Judul: Dilan, Dia adalah Dilanku Tahun 1990
Penulis: Pidi Baiq
Ilustrasi sampul dan isi: Pidi Baiq
Penyunting naskah: Andika Budiman
Penyunting ilustrasi: Pidi Baiq
Desain sampul: Kulniya Sally
Proofreader: Toha Nasr
Edisi kedua, Cetakan VII, Agustus 2016
Diterbitkan oleh Pastel Books
Anggota Ikapi
PT Mizan Pustaka

Kekuatan cinta tak bisa cukup diandalkan. Untuk bisa mengatakannya ada kebebasan bicara, tetapi keberanian adalah segalanya.
- Pidi Baiq (1972 - 2098)

Dilan, novel ini menceritakan kerinduan Milea pada masa lalunya dulu saat bersekolah di Bandung pada tahun 1990, khususnya tentang cerita cintanya bersama Dilan.
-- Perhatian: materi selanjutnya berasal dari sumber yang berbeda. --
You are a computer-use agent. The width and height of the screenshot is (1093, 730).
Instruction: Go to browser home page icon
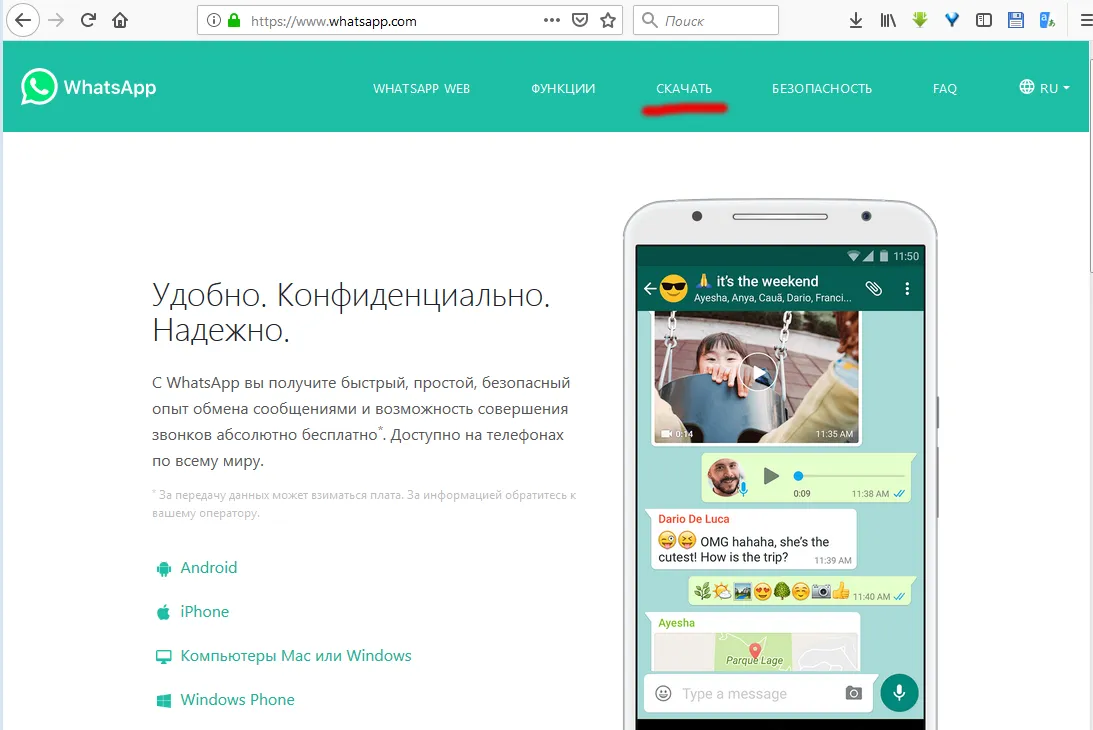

Siapa Dilan? Ia tak lain adalah cowok yang muncul mendekati Milea. Padahal Milea saat itu merupakan murid baru di Bandung. Sepintas kisahnya seperti tentang seorang cowok yang mengejar-ngejar cewek pujaannya. Namun, ternyata kisahnya memiliki keunikan sendiri.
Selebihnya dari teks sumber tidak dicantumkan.